I was emotionally numb, as I’ve said elsewhere, for most of my 30s – after giving up my job to go with my husband to live in a foreign country where I found it hard to make friends (sorry, Lady Lucy, obviously we’re best mates now, but back then, I was so UPTIGHT that I couldn’t connect with anybody), had small children, never went out and met people, except as somebody’s wife or somebody’s mum. Melinda just disappeared, she died inside, she was completely swallowed up and lost. Cassandra was pretty stultified too, she managed to keep going enough to finish her Open University degree and every so often she would add a bit to the first novel (the one that has never been published), but mostly she had no place in life.
Then, about 15 years ago, I met someone and WHAMMO! Melinda leapt back into life. He was the tutor at an evening class on drawing, and apart from being sex on legs, he actually spoke to me as though I was an interesting, worthwhile and maybe even attractive woman. Set the old heart a-flutter and no mistake. Real adolescent stuff. I was trying to work out what was going on in his head, but as soon as he realised what was going on in mine he ran for the hills at a tremendous rate of knots and left me feeling completely crushed and humiliated and wishing I’d stayed numb. So I retreated back into numbness again for a few more years, now thoroughly convinced that I was a sexless old crone whom no man could ever want.
These feelings changed again when I started doing my PhD. Suddenly I was no longer just somebody’s wife and somebody’s mum and I was out and mixing with intelligent and interesting men and women on a daily basis. At first I felt a lot of ‘What-am-I-doing-here?’ and ‘I-don’t really-belong-here’ and ‘They-can’t-possibly-like-me-not-really’. But gradually, as I got interested and involved in my research, I suppose you could say I started to ‘blossom’, and other people responded to that.
I said the other day that it was my EMBM (Erstwhile Male Best Mate) who dragged me out of my shell of emotional numbness, but thinking about it, he was just a catalyst in the process which had started already. I think I had blotted the art-tutor incident from my memory, probably rightly, because, as I said, the main impact was to destroy my confidence and push me further into numbness.

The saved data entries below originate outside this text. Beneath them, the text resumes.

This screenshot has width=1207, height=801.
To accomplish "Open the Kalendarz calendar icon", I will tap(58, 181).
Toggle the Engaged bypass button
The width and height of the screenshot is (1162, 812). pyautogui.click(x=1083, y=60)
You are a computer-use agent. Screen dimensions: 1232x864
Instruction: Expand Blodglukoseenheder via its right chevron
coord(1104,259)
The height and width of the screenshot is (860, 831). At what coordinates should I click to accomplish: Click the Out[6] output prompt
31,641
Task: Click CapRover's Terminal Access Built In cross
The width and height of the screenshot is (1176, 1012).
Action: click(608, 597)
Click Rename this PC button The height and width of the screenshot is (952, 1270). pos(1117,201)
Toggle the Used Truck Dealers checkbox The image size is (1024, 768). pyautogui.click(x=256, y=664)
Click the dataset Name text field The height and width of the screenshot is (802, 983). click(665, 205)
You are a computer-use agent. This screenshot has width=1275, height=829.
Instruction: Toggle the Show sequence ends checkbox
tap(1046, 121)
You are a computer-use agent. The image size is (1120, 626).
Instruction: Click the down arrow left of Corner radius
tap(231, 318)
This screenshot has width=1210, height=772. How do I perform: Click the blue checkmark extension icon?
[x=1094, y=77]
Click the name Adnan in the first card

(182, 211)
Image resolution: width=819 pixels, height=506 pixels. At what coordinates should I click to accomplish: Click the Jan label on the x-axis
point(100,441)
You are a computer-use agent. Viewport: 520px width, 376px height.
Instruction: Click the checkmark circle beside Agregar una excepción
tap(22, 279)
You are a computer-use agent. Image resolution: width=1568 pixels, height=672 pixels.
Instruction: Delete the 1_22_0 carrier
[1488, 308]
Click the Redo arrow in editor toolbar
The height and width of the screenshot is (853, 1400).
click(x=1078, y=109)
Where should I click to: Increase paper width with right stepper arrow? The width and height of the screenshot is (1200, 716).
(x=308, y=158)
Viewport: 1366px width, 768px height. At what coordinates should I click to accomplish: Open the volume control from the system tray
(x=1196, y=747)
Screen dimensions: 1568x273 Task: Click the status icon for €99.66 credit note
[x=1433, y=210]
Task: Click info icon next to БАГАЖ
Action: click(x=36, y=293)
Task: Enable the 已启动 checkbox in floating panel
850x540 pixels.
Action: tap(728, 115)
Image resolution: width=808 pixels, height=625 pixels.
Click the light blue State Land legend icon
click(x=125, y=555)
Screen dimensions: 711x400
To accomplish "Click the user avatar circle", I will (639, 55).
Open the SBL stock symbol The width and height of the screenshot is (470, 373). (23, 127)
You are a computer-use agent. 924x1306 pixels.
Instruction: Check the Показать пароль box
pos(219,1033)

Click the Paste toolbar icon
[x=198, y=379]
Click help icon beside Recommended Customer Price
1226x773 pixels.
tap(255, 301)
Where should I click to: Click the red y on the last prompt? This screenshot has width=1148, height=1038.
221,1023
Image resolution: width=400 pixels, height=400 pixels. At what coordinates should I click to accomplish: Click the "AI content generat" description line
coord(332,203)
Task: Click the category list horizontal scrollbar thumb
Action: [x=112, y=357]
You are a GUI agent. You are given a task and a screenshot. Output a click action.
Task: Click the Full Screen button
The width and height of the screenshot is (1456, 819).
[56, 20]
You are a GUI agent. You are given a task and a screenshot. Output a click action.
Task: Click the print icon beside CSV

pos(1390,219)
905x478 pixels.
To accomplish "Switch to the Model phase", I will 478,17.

By the time I finished my PhD, I was working 6 days a week, the university had become my refuge. It’s an awful thing to admit but spending time at home with my husband and kids… I can’t finish that sentence. I can’t explain how I felt – maybe that’s just shame and guilt. I had been through such an intellectually stimulating and exciting time, how could I ever go back to being just Mum? So I applied for job after job, I planned to leave, to get away, to start a new life. And – nothing. (This was the period when I was told that, if I didn’t get out then, I would become an alcoholic).
But it didn’t happen. I never found a job (well, I did a couple of years later, but that’s another story). I went back to being Mum, out of necessity, because there was nothing else I could do. I applied for dozens of non-academic jobs, too, but apparently I was just too over-qualified, or under-experienced, or maybe just not very good at selling myself, I don’t know. But nobody wanted me.
So I threw myself back into Belinda – but a spark had been lit, and I’ve never quite let it go out. Every so often it flames up again, the craziness of life.
This isn’t what I set out to write about. But obviously it’s what I needed to write about today.